» **What the exercise asks**:
Count the lines in the data below that have "computer" in them, and reply with only that number.
--- Entries shown Enclosed Below ---
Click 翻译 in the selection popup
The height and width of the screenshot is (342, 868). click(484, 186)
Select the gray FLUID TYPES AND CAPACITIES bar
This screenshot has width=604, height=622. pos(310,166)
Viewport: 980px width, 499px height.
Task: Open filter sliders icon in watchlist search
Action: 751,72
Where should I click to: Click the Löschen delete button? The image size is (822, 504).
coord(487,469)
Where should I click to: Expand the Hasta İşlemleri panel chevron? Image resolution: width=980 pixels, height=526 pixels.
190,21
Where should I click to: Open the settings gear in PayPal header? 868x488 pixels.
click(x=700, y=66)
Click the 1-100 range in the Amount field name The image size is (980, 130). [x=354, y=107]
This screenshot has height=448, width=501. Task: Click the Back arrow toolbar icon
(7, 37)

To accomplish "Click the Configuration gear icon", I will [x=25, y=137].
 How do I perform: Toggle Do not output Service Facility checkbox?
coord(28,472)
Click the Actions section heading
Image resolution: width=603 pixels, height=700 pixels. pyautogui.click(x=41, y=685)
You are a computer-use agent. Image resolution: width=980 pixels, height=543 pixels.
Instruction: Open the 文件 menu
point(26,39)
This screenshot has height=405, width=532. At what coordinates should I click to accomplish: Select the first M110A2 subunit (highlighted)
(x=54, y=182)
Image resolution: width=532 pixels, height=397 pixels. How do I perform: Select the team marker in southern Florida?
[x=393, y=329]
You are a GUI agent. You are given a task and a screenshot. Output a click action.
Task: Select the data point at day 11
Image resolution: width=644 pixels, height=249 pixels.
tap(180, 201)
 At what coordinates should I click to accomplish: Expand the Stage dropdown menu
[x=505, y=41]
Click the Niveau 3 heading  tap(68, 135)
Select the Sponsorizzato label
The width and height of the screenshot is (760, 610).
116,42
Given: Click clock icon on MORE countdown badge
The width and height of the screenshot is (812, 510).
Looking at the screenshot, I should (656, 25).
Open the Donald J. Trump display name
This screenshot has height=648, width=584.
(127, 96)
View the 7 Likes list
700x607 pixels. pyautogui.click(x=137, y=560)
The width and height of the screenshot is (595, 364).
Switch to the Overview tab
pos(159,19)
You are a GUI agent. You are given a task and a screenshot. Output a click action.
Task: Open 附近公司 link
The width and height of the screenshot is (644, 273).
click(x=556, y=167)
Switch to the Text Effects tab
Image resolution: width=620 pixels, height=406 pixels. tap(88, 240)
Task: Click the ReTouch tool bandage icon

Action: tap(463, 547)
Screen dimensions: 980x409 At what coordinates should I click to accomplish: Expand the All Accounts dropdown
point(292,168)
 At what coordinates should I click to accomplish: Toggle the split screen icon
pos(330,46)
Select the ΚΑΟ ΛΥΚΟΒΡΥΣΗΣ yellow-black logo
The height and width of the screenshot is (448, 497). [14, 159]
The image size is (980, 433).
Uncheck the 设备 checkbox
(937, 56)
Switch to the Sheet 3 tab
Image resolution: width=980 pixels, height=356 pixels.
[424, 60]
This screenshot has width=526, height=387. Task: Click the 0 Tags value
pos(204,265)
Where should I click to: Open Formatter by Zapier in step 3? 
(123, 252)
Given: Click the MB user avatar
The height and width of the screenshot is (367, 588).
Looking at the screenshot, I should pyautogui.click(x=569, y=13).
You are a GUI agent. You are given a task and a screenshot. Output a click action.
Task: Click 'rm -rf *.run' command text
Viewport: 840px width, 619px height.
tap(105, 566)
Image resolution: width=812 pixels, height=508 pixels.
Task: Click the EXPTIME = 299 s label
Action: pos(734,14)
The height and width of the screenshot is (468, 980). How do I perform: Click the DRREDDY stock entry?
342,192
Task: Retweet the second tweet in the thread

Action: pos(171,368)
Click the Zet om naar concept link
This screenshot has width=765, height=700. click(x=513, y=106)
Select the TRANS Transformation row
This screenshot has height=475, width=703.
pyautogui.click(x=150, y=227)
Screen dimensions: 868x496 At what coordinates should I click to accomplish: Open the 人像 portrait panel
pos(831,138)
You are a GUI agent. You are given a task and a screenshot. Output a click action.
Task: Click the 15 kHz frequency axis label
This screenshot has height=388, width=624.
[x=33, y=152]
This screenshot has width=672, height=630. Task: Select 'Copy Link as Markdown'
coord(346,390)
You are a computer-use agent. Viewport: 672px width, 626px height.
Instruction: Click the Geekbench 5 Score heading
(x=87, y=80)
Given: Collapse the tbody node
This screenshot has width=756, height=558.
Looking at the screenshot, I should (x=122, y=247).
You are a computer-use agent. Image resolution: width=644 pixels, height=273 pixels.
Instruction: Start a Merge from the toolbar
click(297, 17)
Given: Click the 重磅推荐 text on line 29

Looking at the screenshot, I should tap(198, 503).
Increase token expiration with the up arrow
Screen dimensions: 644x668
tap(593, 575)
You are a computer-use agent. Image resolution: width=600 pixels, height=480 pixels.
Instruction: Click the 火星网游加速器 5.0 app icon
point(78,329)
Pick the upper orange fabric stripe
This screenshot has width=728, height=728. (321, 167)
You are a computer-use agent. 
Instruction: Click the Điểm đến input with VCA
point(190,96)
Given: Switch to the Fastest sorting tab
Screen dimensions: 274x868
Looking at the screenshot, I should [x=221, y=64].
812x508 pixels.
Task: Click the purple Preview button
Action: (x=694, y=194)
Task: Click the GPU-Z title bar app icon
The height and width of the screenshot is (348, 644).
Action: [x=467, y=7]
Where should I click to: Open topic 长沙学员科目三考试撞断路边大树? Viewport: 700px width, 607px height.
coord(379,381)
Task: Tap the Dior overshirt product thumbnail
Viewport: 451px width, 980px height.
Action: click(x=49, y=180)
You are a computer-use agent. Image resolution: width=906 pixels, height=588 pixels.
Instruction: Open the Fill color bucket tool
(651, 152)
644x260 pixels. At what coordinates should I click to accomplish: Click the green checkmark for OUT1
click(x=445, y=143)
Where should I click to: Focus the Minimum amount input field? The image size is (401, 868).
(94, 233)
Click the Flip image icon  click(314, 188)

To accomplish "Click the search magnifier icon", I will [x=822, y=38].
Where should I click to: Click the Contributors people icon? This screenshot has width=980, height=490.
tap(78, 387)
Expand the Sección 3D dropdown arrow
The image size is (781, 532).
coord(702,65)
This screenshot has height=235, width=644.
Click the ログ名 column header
--- End of Enclosed Entries shown ---
» **Answer below**:
6